From 2002 to 2012, European satellite data consistently showed a “hotspot” of methane being emitted in the U.S. Southwest, but the amount was so large that scientists thought it was a phantom discovery and didn’t rush to explore the area.

“We didn’t focus on it because we weren’t sure if it was a true signal or an instrument error,” Christian Frankenberg from NASA’s Jet Propulsion Laboratory said.

The European Space Agency’s Scanning Imaging Absorption Spectrometer for Atmospheric Chartography consistently showed a bright red patch in the Four Corners region of the country, where Arizona, Colorado, New Mexico and Utah meet.
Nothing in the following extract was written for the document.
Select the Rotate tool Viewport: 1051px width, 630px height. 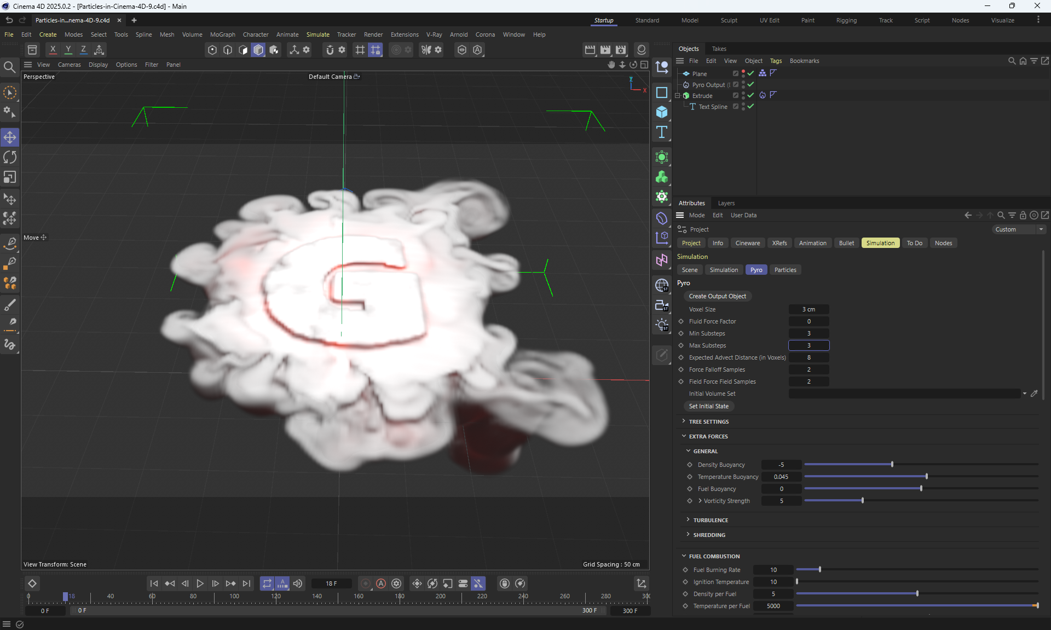point(10,158)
Related: How An Unknown Industry Could Save Over $1.8 Billion In Wasted Natural Gas

But eventually, Frankenberg and colleagues from NASA and the University of Michigan spent a year making measurements at ground level. Their findings validated satellite data from 2003-09 that showed concentrations of methane of about 1.3 million pounds of emissions per year, nearly 80 percent greater than U.S. Environmental Protection Agency (EPA) estimates.

Their results were published Oct. 9 in the journal Geophysical Research Letters.

Methane is one of several greenhouse gases present in the Earth’s atmosphere, and is less plentiful than carbon dioxide. But methane is arguably worse, since it is 80 percent more efficient than CO2 in short-term trapping of heat in the atmosphere. As an example: the amount of methane emitted in the Four Corners region is capable of trapping more heat than all the carbon dioxide produced by Sweden in a year.

The Four Corners hotspot released 590,000 tons of methane emissions into the atmosphere every year from 2003 to 2009, on average. That’s the equivalent of almost 15 million tons of carbon dioxide, or adding 3.1 million cars to the road every year.

The report says the source of the gas probably isn’t hydraulic fracturing, or fracking, because the data was gathered before the controversial practice became widespread. Rather, it says the methane probably is leaking from methane extraction from underground coal deposits.

Related: Epic Drought Impacting California’s Clean Energy Goals

This isn’t the first time methane emissions have been underestimated. Research published in February in the journal Science said the EPA had been reporting only 50 percent of the amount of methane in the atmosphere because it wasn’t including the gas that escapes while being shipped and sent through pipelines.

The EPA estimates that the Four Corners methane leak could annually exceed the amount of gas lost every year from gas pipelines; in 2012 that was the equivalent of 13 million metric tons of carbon dioxide.

As big as it is, the Four Corners hotspot isn’t the worst methane emitter in the country. In 2012, the EPA says, methane from farming generated enough methane to equal 201 million tons of CO2, landfills produced 117 million tons of CO2 equivalent, and methane from land use and forestry emitted 15 million tons of CO2 equivalent.